Have you ever wondered what people think about Atlanta? Do they love its parks, its cultural events, and its food scene? Or do they complain about its traffic, pollution, and crime rate? If you’re a city planner or just someone who cares about the future of your community, these are questions you might want to answer. And one way to do that is through sentiment analysis, a method that allows us to analyze the opinions, attitudes, and emotions expressed in texts such as tweets, reviews, or news articles. By using sentiment analysis, we can gain valuable insights into how people feel about different aspects of a city, from its neighborhoods to its public transportation system. In this blog post, we will explore the results of a sentiment analysis conducted on Twitter data related to Atlanta.

On April 4th, the most recent 5,000 Tweets with the keyword “Atlanta” were scraped as a sample of the sentiment analysis. The distribution of the scraped Tweets ranged from March 31st, 2023 9:29 PM to April 4th, 1:26 PM. A word cloud is a visual representation of the most frequently used words in a text or collection of texts, where the size of each word reflects its frequency. We created a word cloud using Twitter data (see the image immediately below, on left)  to get a sense of the most commonly used words associated with Atlanta. Such visualization can be helpful in identifying the most salient topics or themes that people are talking about in relation to the city and also serve as a useful tool for generating hypotheses or identifying areas of interest for further exploration– using sentiment analysis or other methods.

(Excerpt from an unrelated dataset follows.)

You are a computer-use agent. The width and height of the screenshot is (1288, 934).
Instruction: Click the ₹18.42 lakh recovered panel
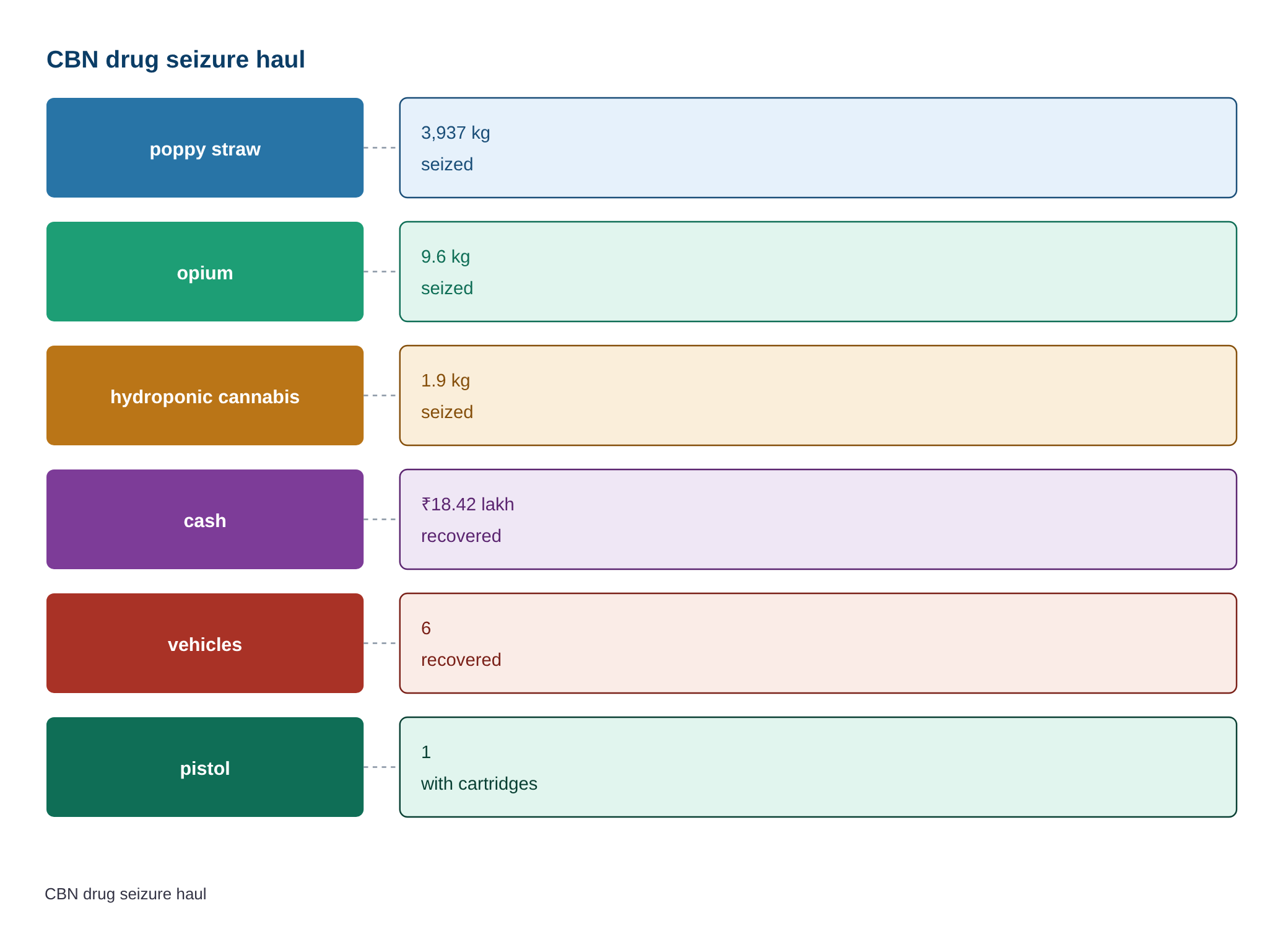point(818,519)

However, it’s important to keep in mind that the word cloud alone does not provide any information about the driving sentiment or emotional content of the tweets. As seen in the rightmost image below,  “Cop City” appears to be Atlanta’s hottest issue on Twitter across the selected four days in late March and early April.

So, what generalized sentiments were evident in these most recent 5,000 Tweets? There are many lexicons that can be used for sentiment analysis with social media, but three of the most commonly used ones are 1) NRC Emotion Lexicon, 2) SentiWordNet, and 3) AFINN. For this sentiment analysis, we used the NRC Emotion Lexicon. It is developed by the National Research Council of Canada, and it contains over 14,000 words and phrases that are labeled with eight basic emotions and two sentiments. The lexicon is based on the idea that emotions are complex and multi-dimensional, and can be expressed in many different ways, including through language. The NRC Emotion Lexicon has become increasingly popular in recent years, especially in the field of social media analysis, where it has been used to study a wide range of topics, from politics to mental health. By using the NRC Emotion Lexicon in this project, we analyzed the emotional content of tweets about Atlanta to gain insights into how people feel about different aspects of the city.

From the image below, at left, we can see that positive sentiments (54.9 percent)  predominated over neutral (31.8 percent) and negative (13.3 percent) sentiments. How did people feel when they tweeted about Atlanta? The image at right indicates that the specific emotion of trust took the largest percent share at roughly one-third (32.2 percent), followed by fear (22.4 percent) and anticipation (12.7 percent).

So, we have identified the most commonly used words and sentiments from the 5,000 Tweets. Now, let’s see the result of a “Bigram network analysis”. Bigram network analysis is important in text analysis because it allows for the identification of meaningful associations between words that occur frequently together in a text or corpus. A bigram is a pair of words that appear consecutively in a text, and bigram network analysis involves mapping the relationships between these word pairs to create a network graph. By analyzing bigrams, we can gain a more nuanced understanding of the relationships between words and how they contribute to the overall meaning or sentiment of the text.

Based on the Bigram network analysis result below, it appears that there is a strong association between the terms “Cop City”, “stop”, and “forest.” This suggests that there may be ongoing protests or activism against the “Cop City” and protecting natural areas in the region. The fact that the dominant sentiment captured with these words is “trust” may indicate that there is a level of support or trust for these movements within the community. 

To sum things up, sentiment analysis results can provide valuable insights into the perceptions and attitudes of residents and visitors towards the city of Atlanta. The city could use this information to improve its public image and address specific issues, ultimately enhancing the overall quality of life for its residents. One potential implication of the sentiment analysis results in Atlanta is that the city can identify areas that need improvement or attention. Another potential implication is that sentiment analysis can help the city identify areas where it has a positive image and build upon them. This information can help us make informed decisions about how to address the needs and desires of the community, and how to create a more livable and sustainable urban environment.